(Records from a data collection)
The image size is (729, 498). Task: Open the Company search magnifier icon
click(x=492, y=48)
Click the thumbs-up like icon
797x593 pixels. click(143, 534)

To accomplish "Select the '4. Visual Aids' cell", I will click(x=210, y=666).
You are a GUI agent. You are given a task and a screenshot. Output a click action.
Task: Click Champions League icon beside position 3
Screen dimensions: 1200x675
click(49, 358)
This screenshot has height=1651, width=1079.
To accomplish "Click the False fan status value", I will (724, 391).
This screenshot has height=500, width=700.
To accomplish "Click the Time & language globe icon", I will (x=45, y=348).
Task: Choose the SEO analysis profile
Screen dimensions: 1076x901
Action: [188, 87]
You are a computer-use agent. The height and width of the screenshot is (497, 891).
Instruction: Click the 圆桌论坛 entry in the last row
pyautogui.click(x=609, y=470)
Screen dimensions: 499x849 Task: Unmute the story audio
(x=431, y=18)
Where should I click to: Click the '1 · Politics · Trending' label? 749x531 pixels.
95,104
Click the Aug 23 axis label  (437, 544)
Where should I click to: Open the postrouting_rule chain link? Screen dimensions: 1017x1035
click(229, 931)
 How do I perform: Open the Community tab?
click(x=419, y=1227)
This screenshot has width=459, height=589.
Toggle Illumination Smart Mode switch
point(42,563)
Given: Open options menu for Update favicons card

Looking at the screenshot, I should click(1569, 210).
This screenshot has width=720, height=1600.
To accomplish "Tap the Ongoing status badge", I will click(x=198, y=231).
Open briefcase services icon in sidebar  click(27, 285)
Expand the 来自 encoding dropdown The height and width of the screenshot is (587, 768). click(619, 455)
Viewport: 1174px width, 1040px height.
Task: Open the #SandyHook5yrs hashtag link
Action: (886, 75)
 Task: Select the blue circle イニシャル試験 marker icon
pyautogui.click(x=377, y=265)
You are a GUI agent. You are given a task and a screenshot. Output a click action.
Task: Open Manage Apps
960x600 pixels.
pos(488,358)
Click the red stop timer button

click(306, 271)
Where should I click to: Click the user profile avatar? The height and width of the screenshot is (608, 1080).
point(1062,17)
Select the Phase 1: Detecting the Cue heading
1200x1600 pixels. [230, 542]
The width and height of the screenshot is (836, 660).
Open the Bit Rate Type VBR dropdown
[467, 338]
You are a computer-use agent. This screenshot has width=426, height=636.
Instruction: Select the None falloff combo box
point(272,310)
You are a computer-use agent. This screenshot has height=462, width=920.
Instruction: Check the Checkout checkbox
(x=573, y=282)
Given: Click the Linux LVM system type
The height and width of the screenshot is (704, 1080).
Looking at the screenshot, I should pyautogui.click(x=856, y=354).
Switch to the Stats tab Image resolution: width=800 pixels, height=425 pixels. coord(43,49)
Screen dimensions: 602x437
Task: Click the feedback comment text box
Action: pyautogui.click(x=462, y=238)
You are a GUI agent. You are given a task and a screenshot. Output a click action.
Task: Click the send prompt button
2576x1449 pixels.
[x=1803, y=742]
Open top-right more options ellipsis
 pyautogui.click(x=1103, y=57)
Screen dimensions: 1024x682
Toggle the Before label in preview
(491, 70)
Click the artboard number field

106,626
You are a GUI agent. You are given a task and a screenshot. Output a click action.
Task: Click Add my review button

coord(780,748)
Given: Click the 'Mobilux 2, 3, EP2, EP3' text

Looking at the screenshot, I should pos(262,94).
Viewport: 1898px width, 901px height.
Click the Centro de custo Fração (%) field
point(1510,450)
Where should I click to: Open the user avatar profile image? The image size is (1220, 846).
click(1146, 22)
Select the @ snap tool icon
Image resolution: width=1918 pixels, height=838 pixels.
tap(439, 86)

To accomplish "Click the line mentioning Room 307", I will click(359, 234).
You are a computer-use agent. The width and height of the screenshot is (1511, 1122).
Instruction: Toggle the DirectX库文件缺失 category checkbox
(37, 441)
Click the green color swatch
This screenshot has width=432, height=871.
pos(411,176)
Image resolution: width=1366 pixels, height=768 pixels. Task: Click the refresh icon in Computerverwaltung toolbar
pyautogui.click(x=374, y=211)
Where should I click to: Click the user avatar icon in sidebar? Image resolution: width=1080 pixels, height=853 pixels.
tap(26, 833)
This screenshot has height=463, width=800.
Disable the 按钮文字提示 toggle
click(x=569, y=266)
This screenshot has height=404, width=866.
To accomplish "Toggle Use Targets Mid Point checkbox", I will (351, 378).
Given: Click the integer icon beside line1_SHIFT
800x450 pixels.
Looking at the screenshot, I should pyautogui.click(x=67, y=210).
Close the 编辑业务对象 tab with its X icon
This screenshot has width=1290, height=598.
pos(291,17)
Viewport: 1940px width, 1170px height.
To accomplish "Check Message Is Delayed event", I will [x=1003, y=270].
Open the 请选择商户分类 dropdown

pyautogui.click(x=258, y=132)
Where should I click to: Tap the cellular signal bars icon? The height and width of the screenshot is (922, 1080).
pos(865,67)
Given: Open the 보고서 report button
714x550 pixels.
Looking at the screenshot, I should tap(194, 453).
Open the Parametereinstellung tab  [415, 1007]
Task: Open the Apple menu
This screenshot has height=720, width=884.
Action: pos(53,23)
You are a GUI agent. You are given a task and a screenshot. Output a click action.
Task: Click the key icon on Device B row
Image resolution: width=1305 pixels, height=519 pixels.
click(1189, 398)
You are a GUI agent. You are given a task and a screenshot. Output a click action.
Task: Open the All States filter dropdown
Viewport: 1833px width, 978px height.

Assigned task: From the entries above, write out only the lines starting at the line that holds "Where should I click to: Open the postrouting_rule" and ending at the line that holds "Open briefcase services", keeping both and matching them exactly.

Reply:
Where should I click to: Open the postrouting_rule chain link? Screen dimensions: 1017x1035
click(229, 931)
 How do I perform: Open the Community tab?
click(x=419, y=1227)
This screenshot has width=459, height=589.
Toggle Illumination Smart Mode switch
point(42,563)
Given: Open options menu for Update favicons card

Looking at the screenshot, I should click(1569, 210).
This screenshot has width=720, height=1600.
To accomplish "Tap the Ongoing status badge", I will click(x=198, y=231).
Open briefcase services icon in sidebar  click(27, 285)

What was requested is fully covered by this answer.